[[ Input for this task, beginning ]]
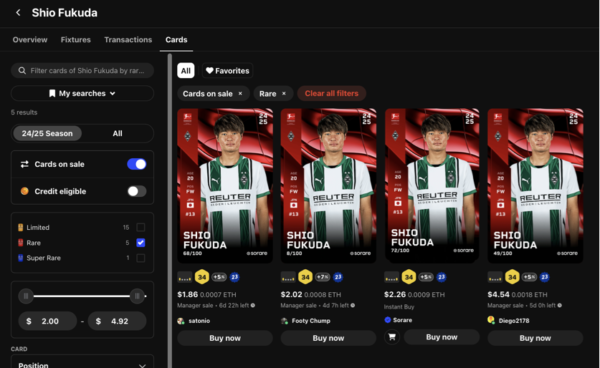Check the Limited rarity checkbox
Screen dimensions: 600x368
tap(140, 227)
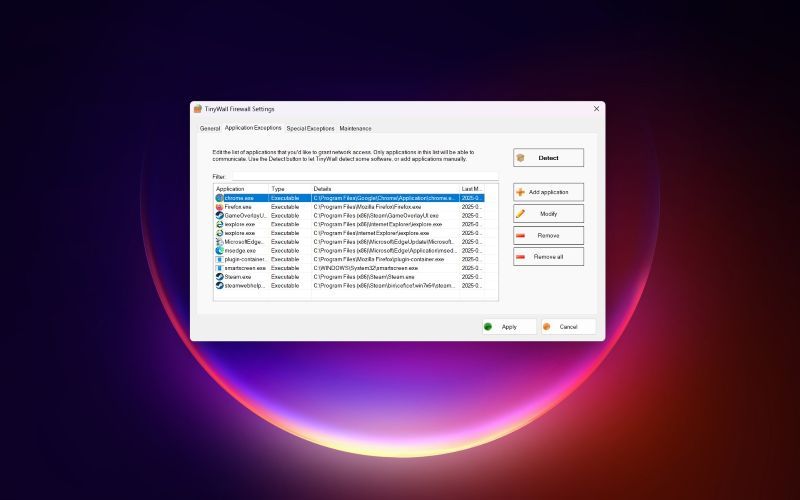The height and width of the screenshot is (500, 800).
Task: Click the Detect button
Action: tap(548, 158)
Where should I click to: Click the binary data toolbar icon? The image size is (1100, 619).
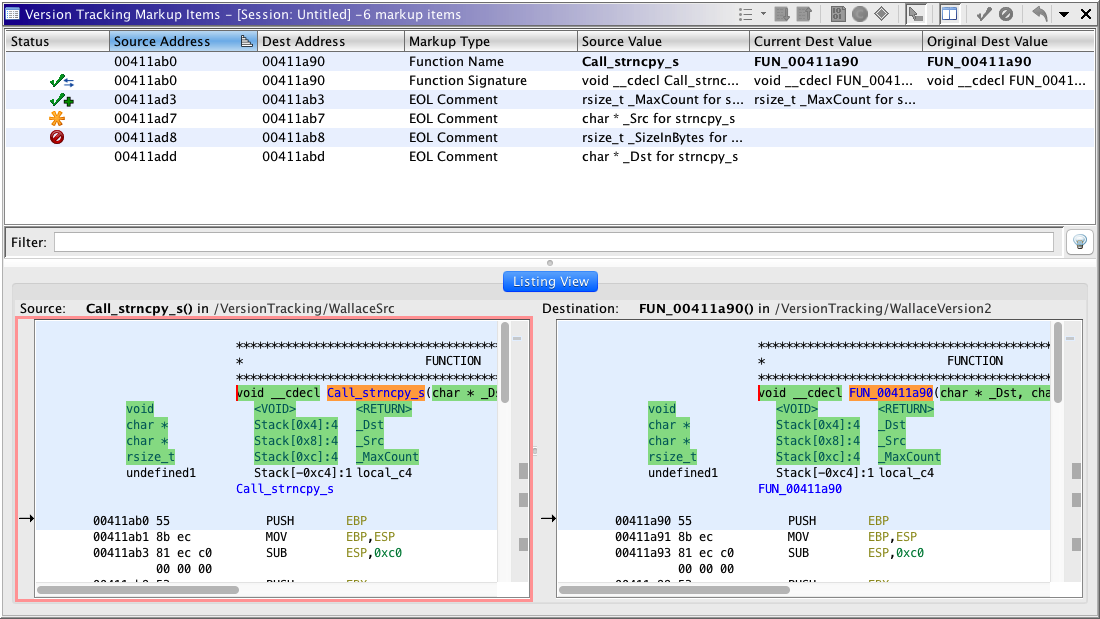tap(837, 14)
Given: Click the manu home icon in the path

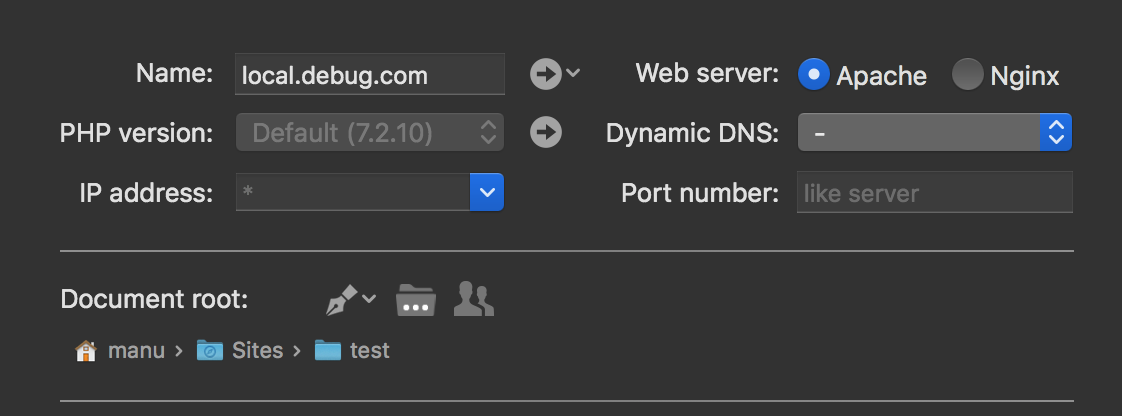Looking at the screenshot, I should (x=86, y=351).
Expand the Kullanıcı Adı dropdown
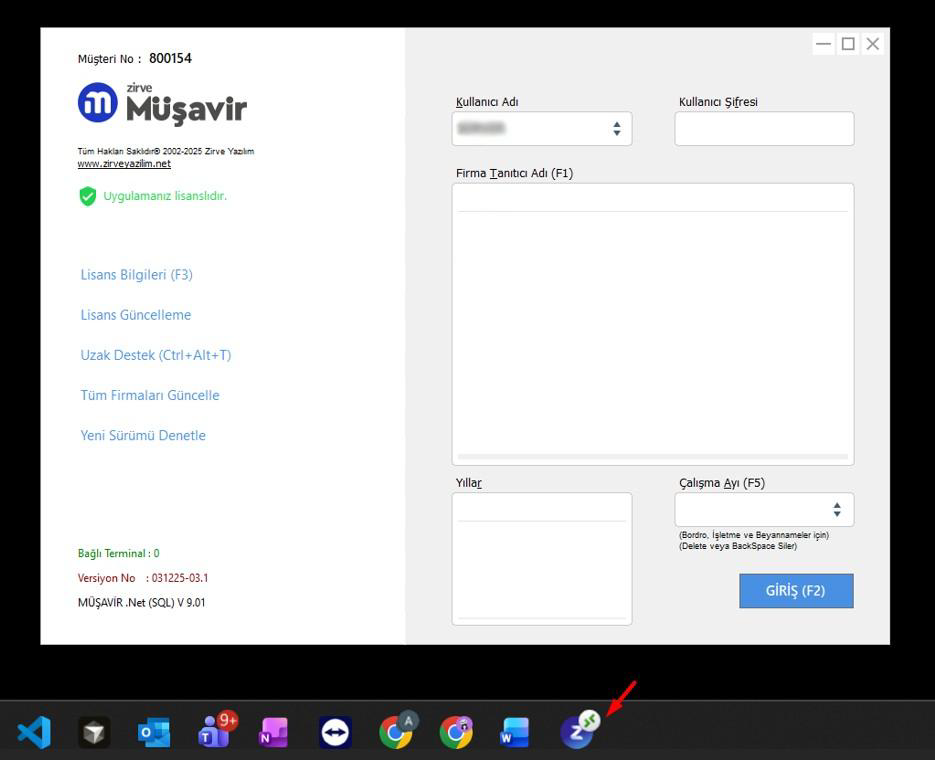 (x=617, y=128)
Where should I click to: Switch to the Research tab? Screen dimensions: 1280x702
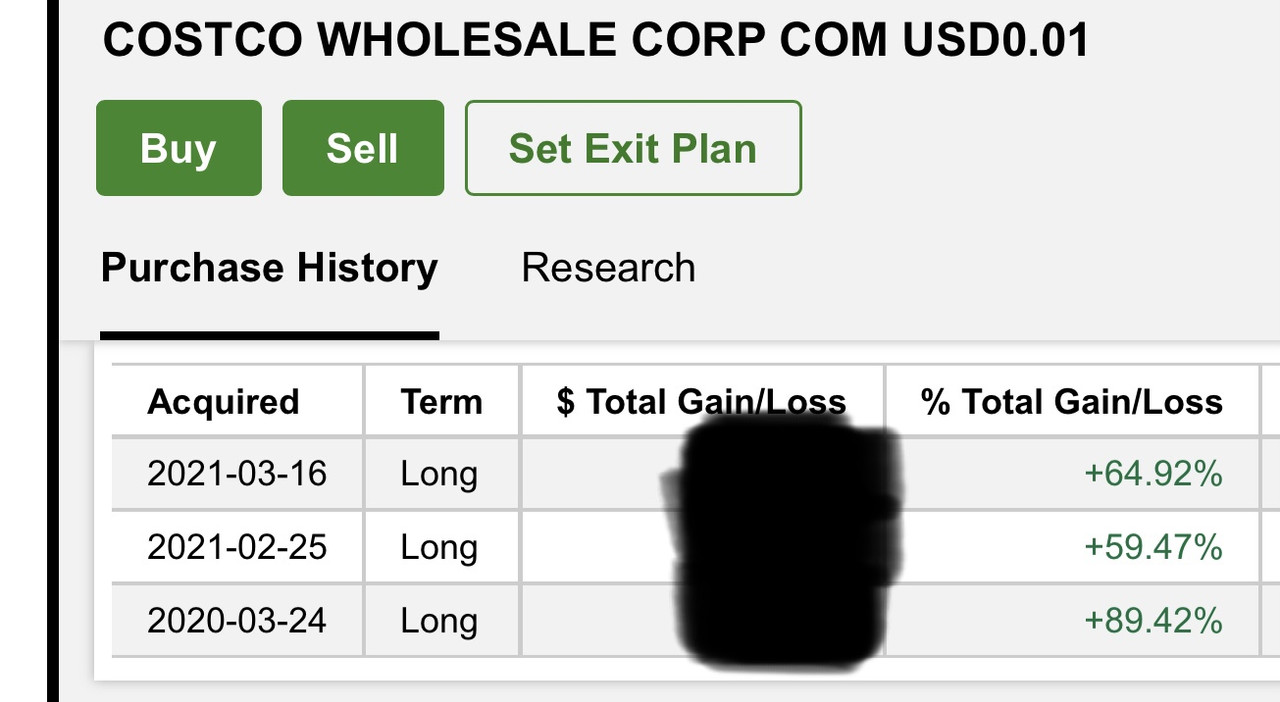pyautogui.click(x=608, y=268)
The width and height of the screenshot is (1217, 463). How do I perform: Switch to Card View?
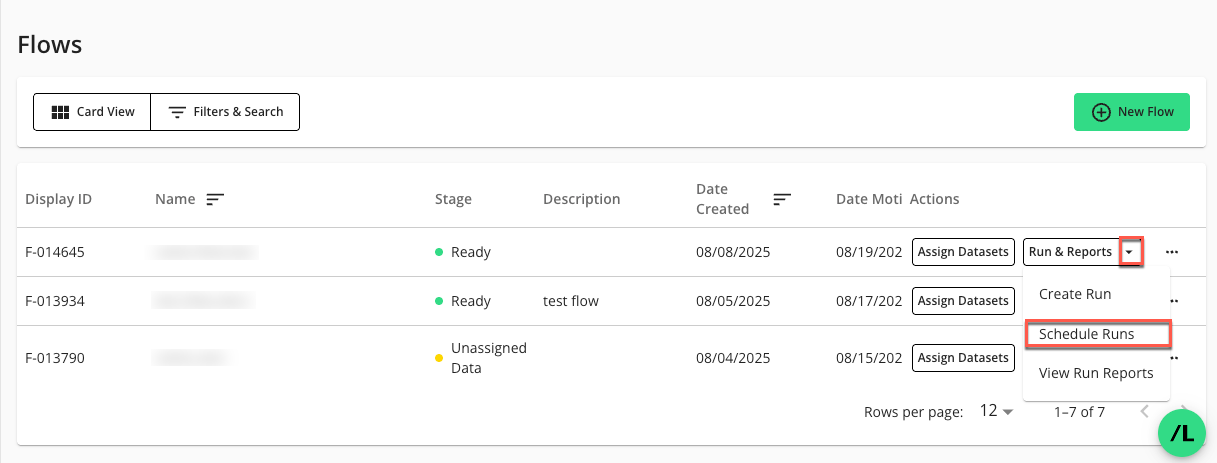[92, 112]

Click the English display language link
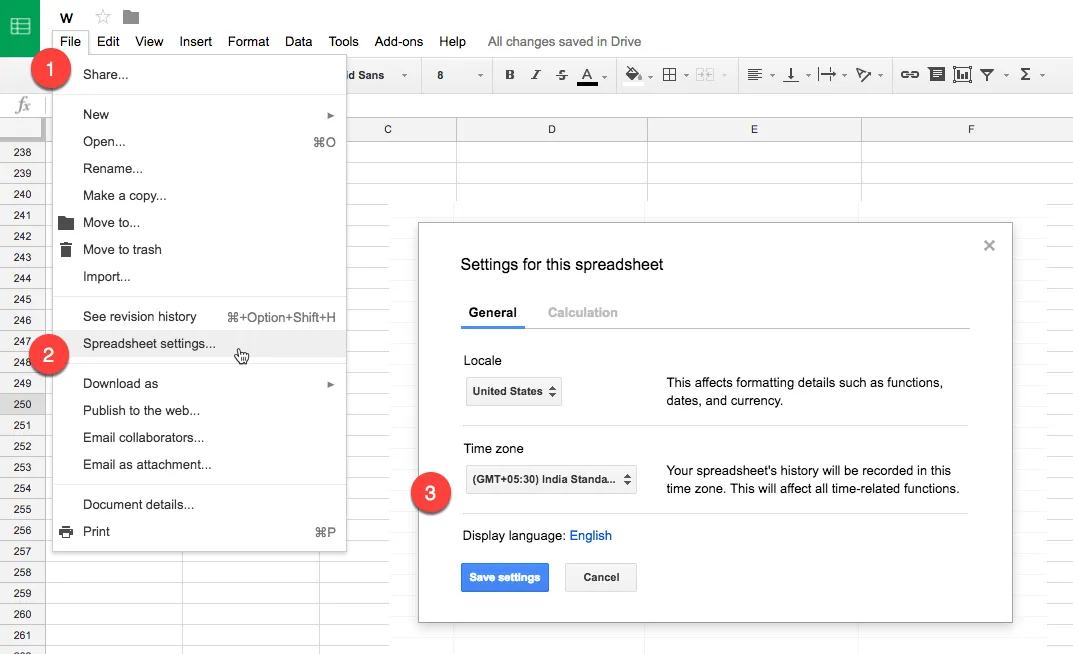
[[ Input for this task, end ]]
Leave out the pictures, and please output only the lines from the line that contains "Where should I click to: Click" through the end of the data, both ends included.

Where should I click to: Click the binary data toolbar icon? The image size is (1100, 619).
tap(837, 14)
Given: Click the manu home icon in the path

Looking at the screenshot, I should (x=86, y=351).
Expand the Kullanıcı Adı dropdown
 (x=617, y=128)
Where should I click to: Switch to the Research tab? Screen dimensions: 1280x702
pyautogui.click(x=608, y=268)
The width and height of the screenshot is (1217, 463). How do I perform: Switch to Card View?
[92, 112]

Click the English display language link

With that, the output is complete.